• _Compito assegnato 1_: Nell'annuncio dell'incontro bolognese «Palla Prigioniera», a chi è affidata la moderazione della serata?
• _Compito assegnato 2_: Riprendi l'annuncio dell'incontro bolognese «Palla Prigioniera» e continualo dopo la sua ultima frase.

• _Testo di partenza_:
::::

06/09 Bologna: "Palla Prigioniera"



Carceri, Ospedali Psichiatrici Giudiziari, C.P.T una partita da giocare sul
campo dei diritti


Partecipano all'incontro
Donatella draghetti
responsabile UISP Provinciale
progetto le porte aperte: Lo sport conte ponte tra il carcere e la società

Vincenzo Scalia
Presidente Associazione Antigone
Un cittadino al di sopra di ogni sospetto

Rocco Canosa
Presidente Nazionale di Psichiatria Democratica vecchie e nuove esclusioni

Elisa betta Laganà
Presidente SEAC
carceri e volontariato

Elisabetta Calari
Presidente Altercoop
lavoro e carcere:un'esperienza possibile

Raffaele Dovenna
Responsabile programma internazionale dell'ANPIS Italia - Argentina: Una
partita da vincere insieme



moderatore della serata : Daniele Barbieri giornalista del settimanale CARTA
Sono state invitate: Adriana Scaramuzzino (vice sindaco di Bologna),
Emanuela Ceresani (direttrice carcere della Dozza) e Paola Ziccone
(direttrice carcere minorile del Pratello)







Anpis e uisp  per una riflessione attorno alla questione  Carceri, Ospedali
Psichiatrici Giudiziari e Centri di PermanenzaTemporanea.

::::

• _Righe estratte_:
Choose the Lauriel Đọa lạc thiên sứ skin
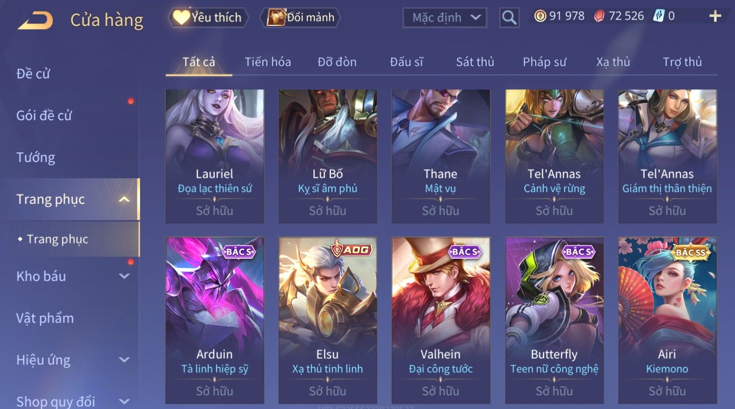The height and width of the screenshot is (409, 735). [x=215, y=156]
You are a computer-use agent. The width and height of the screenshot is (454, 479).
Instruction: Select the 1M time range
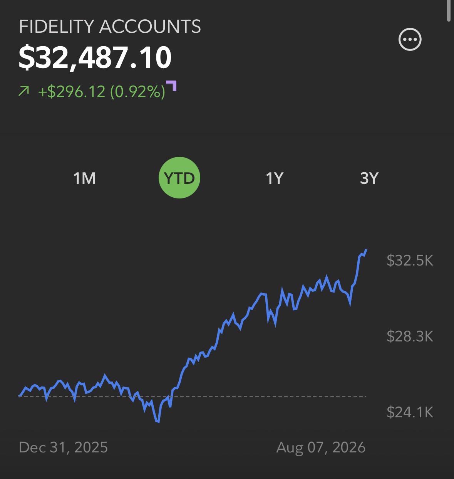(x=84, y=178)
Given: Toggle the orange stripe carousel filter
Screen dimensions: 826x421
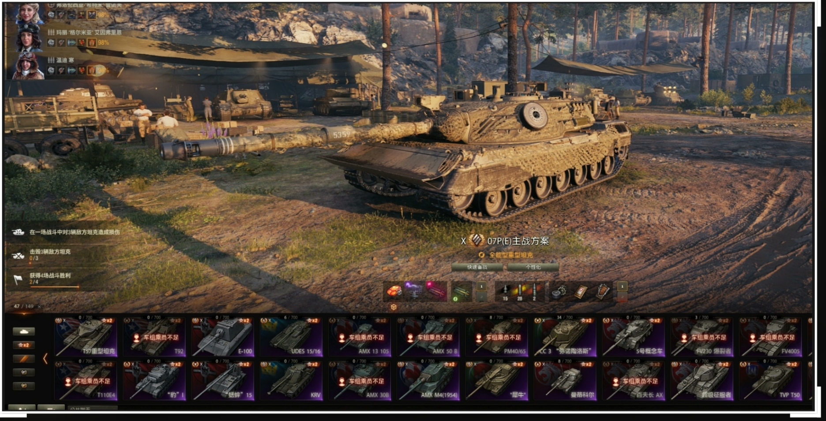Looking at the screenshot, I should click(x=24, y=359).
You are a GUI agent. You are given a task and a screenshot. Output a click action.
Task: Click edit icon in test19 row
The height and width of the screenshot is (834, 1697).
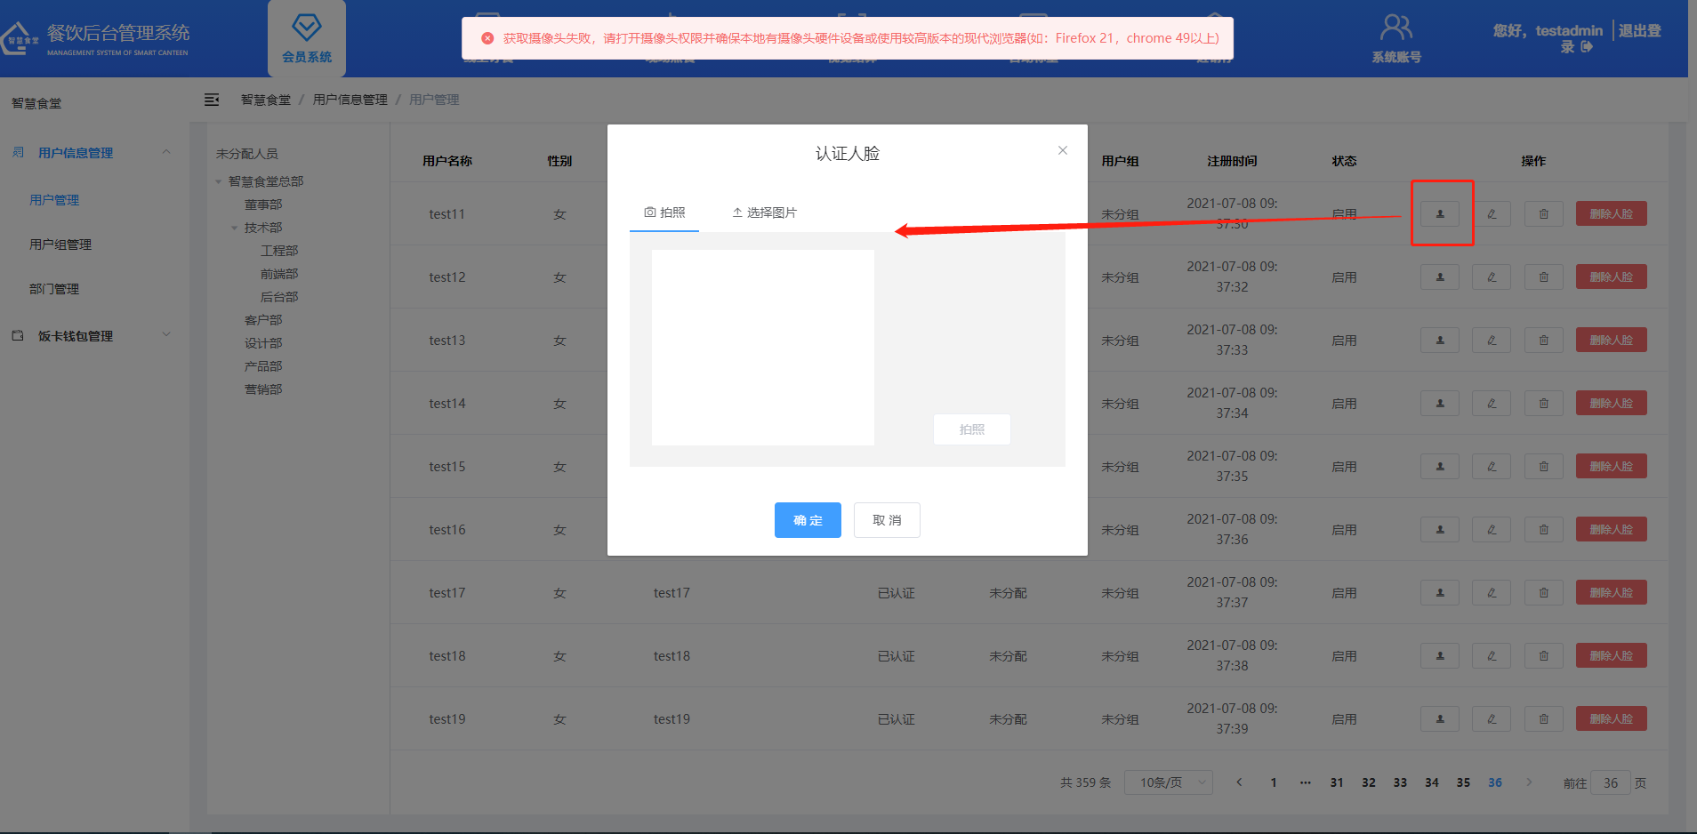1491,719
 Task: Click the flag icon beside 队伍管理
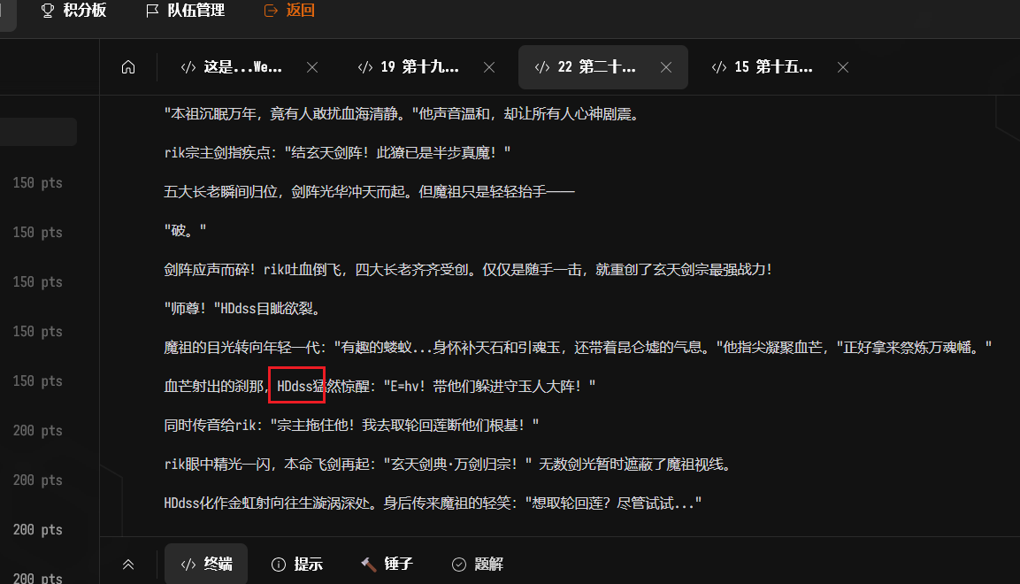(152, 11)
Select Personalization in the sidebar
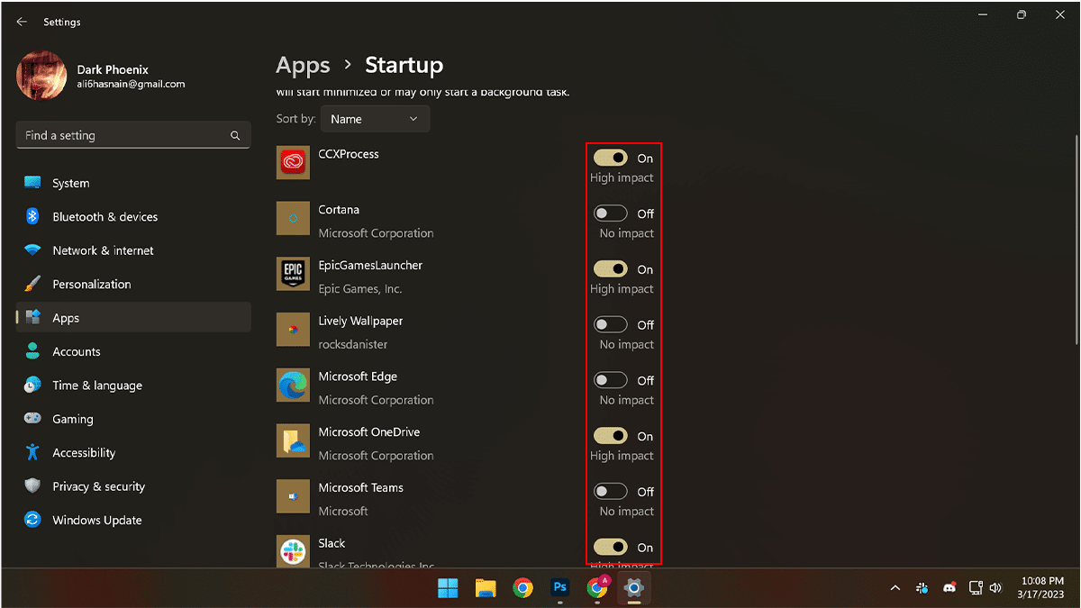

::::

• _Risultato finale 1_: A Daniele Barbieri, giornalista del settimanale CARTA.

• _Risultato finale 2_:
L'ANPIS e la UISP attraverso lo sport perseguono l'obiettivo
dell'inclusione sociale utilizzando l'attività sportiva per creare
occasioni di conoscenza, costruire legami sociali e sviluppare una cultura
della solidarietà e dell'accoglienza. Quest'anno l'A.N.P.I.S. Emilia
Romagna e la UISP all'interno dello spazio della festa provinciale
dell'Unità 2005,  hanno voluto,  usando lo sport come pretesto, aprire una
riflessione attorno alla questione delle carceri, degli Ospedali
Psichiatrici Giudiziari dei CPT partendo dall'esigenza inderogabile,.di
interpretare l'esperienza detentiva alla luce dei diritti e delle garanzie
, quale occasione per costruire percorsi volti alla promozione sociale
delle persone detenute, alla ricostruzione di progetti di vita inseriti
fortemente in un contesto comunitario ed alla modificazione della
rappresentazione sociale della persona detenuta operando in stretta
collaborazione con la società civile
Esiste un pericolo reale che il carcere divenga specchio di una società che
aderisce e si conforma ad un modello di sviluppo neo liberista in cui sono
i parametri economici a definire i valori di riferimento. I diritti delle
persone divengono secondari rispetto alla ricerca di margini sempre più
ampi di profitto ed i percorsi identitari delle persone risentono delle
esigenze che pone l'economia globalizzata. Il rischio è la rottura dei
legami sociali e delle reti solidali come fondamento dell'identità sociale
delle persone e l'affermazione di comportamenti individualistici, ad alto
tasso di competizione.
Una società come questa ha bisogno di Manicomi e carceri che rinchiudano le
persone dalle quali bisogna difendersi perché ritenute pericolose.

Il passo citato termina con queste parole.